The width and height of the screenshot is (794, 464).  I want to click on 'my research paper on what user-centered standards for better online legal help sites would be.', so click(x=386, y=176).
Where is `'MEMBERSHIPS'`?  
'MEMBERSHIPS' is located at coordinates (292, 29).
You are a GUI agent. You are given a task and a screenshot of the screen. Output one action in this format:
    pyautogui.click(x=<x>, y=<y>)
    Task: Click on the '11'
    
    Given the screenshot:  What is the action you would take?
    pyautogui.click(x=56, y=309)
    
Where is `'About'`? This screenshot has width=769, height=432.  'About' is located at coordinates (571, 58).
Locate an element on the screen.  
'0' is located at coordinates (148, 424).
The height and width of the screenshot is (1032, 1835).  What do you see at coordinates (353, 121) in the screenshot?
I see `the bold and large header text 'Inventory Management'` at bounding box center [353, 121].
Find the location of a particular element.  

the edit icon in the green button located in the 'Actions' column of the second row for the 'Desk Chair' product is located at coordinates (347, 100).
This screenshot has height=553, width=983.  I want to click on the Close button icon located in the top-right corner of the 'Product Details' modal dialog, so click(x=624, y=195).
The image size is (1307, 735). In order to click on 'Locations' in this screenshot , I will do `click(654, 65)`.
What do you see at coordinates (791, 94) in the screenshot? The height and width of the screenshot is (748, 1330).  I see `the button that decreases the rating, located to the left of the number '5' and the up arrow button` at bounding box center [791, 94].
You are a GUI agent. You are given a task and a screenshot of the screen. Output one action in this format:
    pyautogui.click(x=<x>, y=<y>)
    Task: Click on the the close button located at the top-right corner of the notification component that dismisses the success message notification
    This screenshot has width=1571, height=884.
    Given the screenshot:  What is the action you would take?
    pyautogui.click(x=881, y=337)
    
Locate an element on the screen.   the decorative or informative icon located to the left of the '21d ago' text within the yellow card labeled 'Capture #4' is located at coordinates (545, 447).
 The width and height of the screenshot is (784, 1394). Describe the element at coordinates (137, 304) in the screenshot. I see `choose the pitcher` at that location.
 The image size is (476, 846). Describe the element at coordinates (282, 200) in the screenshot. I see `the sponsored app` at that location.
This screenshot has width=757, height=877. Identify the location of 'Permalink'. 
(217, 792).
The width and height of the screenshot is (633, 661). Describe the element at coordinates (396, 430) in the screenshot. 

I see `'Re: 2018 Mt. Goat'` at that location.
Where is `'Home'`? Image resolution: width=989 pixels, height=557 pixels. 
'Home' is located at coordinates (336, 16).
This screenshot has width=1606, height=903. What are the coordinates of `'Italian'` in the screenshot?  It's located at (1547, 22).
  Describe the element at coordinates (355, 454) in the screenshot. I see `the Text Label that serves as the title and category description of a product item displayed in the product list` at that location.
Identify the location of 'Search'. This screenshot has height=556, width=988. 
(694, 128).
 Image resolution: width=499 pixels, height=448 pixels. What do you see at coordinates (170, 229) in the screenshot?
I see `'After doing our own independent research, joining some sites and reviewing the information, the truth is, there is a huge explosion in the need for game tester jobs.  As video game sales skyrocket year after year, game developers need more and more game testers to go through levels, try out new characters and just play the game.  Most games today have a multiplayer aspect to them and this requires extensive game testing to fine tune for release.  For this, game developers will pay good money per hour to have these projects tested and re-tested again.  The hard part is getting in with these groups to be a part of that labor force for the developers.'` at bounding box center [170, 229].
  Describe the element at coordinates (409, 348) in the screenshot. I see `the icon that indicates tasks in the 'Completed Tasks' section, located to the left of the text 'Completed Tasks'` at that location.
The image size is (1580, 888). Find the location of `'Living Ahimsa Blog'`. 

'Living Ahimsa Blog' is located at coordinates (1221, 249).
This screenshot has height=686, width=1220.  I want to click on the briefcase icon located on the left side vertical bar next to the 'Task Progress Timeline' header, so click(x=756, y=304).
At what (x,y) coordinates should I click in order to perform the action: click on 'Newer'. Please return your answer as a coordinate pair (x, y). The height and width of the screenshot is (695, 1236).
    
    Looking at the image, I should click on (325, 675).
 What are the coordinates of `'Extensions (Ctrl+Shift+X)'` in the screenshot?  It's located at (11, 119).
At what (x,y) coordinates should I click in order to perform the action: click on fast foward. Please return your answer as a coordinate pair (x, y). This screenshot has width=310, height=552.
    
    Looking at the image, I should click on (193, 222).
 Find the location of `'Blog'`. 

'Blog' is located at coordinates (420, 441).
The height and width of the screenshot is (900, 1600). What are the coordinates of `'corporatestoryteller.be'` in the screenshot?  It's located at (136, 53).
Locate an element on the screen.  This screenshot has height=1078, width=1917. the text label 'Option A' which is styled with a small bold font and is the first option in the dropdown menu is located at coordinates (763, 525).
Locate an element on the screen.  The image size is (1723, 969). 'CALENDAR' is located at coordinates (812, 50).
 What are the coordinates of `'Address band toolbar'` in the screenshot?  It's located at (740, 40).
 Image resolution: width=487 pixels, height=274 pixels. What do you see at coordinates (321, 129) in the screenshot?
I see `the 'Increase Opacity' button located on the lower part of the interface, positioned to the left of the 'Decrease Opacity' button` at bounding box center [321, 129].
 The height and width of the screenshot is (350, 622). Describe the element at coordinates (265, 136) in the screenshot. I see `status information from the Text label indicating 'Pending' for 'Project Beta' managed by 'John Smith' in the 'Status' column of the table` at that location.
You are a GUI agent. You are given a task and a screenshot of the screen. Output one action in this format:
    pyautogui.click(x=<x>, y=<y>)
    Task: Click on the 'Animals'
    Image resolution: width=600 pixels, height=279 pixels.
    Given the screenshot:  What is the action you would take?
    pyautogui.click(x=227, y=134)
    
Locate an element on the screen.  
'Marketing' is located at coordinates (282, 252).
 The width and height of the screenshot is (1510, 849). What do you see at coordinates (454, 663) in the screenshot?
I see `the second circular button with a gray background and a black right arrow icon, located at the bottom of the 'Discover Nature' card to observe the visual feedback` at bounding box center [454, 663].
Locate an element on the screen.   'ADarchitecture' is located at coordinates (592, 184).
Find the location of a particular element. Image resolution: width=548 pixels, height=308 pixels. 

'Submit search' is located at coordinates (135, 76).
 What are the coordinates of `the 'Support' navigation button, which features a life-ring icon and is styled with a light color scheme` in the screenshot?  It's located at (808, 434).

___

*待完成任务*: 从列表开头起，到含有“coordinates (292, 29).”的那一行为止（含首尾两行），把这些行重新写出，其中的“screenshot”改为“image”，其余一字不改。

*回答*:
The width and height of the image is (794, 464).  I want to click on 'my research paper on what user-centered standards for better online legal help sites would be.', so click(x=386, y=176).
Where is `'MEMBERSHIPS'`?  
'MEMBERSHIPS' is located at coordinates (292, 29).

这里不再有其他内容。